Sometime in the mid-1970s my mother told my father that he should start bringing me to the office with him. I don’t recall being consulted on the matter. Nevertheless, I spent my high school and college summers working—happily, for the most part—for the Glastris-Manning/Courtesy Checks Advertising and Public Relations Group. My two younger brothers were similarly dragooned.
Despite the complex title, Glastris-Manning/Courtesy Checks was not a big operation—just a few people working out of a 600-square-foot windowless office above a bowling alley, which Dad dubbed his “World Headquarters.” Nor was it a big moneymaker. But it afforded my father the opportunity to be his own boss, to be with his sons, whom he adored, and to do work that fit his talents and temperament.
Dad was a very creative guy—among other things, he pioneered the field of “barter advertising,” the trading of products and services for media time and space. He was also gregarious and ebullient, with a caustic wit and a generous heart, and much beloved around town. This I learned accompanying him on sales calls and to what he referred to as “executive lunches” with his various business cronies and Greek American buddies, nearly all of them, like him, small business owners. Libations were typically consumed.
One of my jobs was writing copy for radio spots for the firm’s clients—hotels, car dealers, and the like. Dad could whip one of these out in about half an hour. It would take me all day. I’d bring him a draft, he’d mark it up, I’d go back and redo it. Over and over again.
Eventually I got the hang of it. I even started taking liberties with the genre. Once, borrowing a technique from a Donald Barthelme short story, I wrote a spot all in questions: “Is Schmeezings St. Louis’s newest bar and grill? Is Schmeezings conveniently located two blocks from the Arena, home of the St. Louis Blues? If Schmeezings is located two blocks from the Arena, does it serve twenty great varieties of burgers?” My dad especially liked that one, not because of the Barthelme connection (he’d never heard of the guy), but because it repeated the name of the establishment a dozen times in thirty seconds. Commercials that were “clever” but didn’t actually sell the client’s product or service drove him nuts.
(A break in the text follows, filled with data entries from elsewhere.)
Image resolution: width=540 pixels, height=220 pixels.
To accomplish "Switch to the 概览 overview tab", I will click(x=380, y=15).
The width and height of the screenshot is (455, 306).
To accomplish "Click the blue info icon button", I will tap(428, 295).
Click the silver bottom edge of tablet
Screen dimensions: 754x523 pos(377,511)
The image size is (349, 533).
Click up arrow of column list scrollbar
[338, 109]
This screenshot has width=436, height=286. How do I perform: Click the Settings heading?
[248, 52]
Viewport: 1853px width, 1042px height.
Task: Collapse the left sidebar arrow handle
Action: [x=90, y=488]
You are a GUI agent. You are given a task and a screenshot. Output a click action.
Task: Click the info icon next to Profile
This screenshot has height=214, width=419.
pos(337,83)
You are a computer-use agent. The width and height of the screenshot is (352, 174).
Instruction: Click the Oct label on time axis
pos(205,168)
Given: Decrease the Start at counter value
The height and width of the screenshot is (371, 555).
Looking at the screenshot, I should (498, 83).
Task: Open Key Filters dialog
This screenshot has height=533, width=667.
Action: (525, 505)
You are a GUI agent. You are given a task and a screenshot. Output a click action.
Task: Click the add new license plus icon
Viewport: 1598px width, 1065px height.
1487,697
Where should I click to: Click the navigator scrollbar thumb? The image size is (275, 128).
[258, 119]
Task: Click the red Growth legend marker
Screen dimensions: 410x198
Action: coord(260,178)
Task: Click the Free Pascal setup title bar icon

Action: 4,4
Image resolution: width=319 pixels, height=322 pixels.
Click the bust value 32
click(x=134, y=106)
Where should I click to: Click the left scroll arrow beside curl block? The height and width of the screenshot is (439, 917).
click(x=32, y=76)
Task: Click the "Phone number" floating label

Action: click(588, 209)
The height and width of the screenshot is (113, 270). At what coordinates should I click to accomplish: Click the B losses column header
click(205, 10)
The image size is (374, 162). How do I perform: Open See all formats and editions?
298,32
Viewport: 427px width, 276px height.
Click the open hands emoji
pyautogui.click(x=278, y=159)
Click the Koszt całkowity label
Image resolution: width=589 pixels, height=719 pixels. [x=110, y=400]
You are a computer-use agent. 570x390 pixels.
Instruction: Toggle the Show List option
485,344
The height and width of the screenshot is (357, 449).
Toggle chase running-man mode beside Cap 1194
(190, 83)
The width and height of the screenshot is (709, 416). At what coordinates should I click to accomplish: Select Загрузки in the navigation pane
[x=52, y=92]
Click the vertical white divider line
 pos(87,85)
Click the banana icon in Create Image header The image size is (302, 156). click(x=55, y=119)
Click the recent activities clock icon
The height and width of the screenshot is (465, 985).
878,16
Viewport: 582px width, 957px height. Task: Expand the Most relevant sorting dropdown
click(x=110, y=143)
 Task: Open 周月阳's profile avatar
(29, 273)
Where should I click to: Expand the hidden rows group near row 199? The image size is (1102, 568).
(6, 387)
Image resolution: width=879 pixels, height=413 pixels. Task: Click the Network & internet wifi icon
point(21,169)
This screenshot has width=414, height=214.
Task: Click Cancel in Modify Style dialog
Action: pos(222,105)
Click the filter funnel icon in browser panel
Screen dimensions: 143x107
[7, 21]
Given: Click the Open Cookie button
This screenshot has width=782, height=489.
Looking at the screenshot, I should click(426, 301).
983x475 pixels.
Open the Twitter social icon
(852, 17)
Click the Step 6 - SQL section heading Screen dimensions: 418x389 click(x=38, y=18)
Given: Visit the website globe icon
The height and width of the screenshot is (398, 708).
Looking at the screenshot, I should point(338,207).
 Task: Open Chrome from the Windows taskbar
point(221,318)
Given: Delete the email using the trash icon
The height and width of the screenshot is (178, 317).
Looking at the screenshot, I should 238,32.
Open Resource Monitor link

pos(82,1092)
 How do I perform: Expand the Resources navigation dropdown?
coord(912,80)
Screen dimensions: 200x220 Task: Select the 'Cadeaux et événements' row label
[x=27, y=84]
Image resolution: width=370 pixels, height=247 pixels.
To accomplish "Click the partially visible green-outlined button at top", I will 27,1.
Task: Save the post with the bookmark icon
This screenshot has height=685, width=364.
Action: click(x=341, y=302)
Another lesson I learned was the importance of a bold sound bite. For one client, my father came up with the tag line “One of St. Louis’s ten best restaurants.” When the client asked him, “Bill, who said we’re one of St. Louis’s ten best restaurants?,” Dad replied, “We did!” Now, it happened to be quite a good restaurant, though unfashionably located in a hotel by the airport. Still, for a couple of decades, if you asked any St. Louisan about the place, there was a 50/50 chance they’d say, “Oh yeah, isn’t that one of St. Louis’s ten best restaurants?”
Yet another lesson I learned was that local ownership was a definite selling point in a tightly knit place like St. Louis. To be able to say that such-and-such family firm had been “serving the bi-state area for three generations” implied trustworthiness and stirred the abundant civic pride that resides in every St. Louisan. That’s still the case today. Though I haven’t lived in my hometown in decades, I watch Cardinals baseball games on the MLB network and can’t help noticing the ads—“Helitech Waterproofing & Foundation Repair, healing homes for thirty years!”
Unfortunately, the old, locally owned firm is a dying breed. Ever since the Reagan administration rewrote the rules on antitrust, such companies, large and small, have been bought up by out-of-town behemoths, or edged out by national chains. This has slowed St. Louis’s economy and devastated its once-thriving advertising sector (see Brian S. Feldman, “The Real Reason Middle Americans Should Be Angry,” Washington Monthly, March/April/May 2016). It has also led to an alarming nationwide decline in new business startups (see Barry Lynn and Lina Khan, “The Slow-Motion Collapse of American Entrepreneurship,” July/August 2012).
The good news, as Dane Stangler and Colin Tomkins-Bergh report in this issue, is that St. Louis, of all places, has the fastest-growing startup scene in the country, thanks to some smart local economic development policies other cities could copy (see “St. Louis, Entrepreneurial Boomtown”). The bad news is that without changes in federal antitrust policies, those startups are likely to be acquired and moved to places like San Francisco, New York, or Beijing, leaving the Gateway City high and dry, again.
What’s needed, as we argue in this issue, is a new set of “smart populist” policies on globalization (Clyde Prestowitz, “Free Trade Is Dead”) and monopolization (Barry C. Lynn and Phillip Longman, “Populism with a Brain”) to empower local economies that none of the presidential candidates has yet discussed. Such policies, updates of the traditional rules that built the American Century, could create the conditions for another.
Working for my father gave me a glimpse of a slowly vanishing commercial world, of independent businessmen living out their dreams and earning, if not fortunes, proud livings. It also allowed my father an opportunity to teach his son all he knew about writing, editing, selling, and managing a small enterprise. I use what he taught me every day. And I think about him, every day.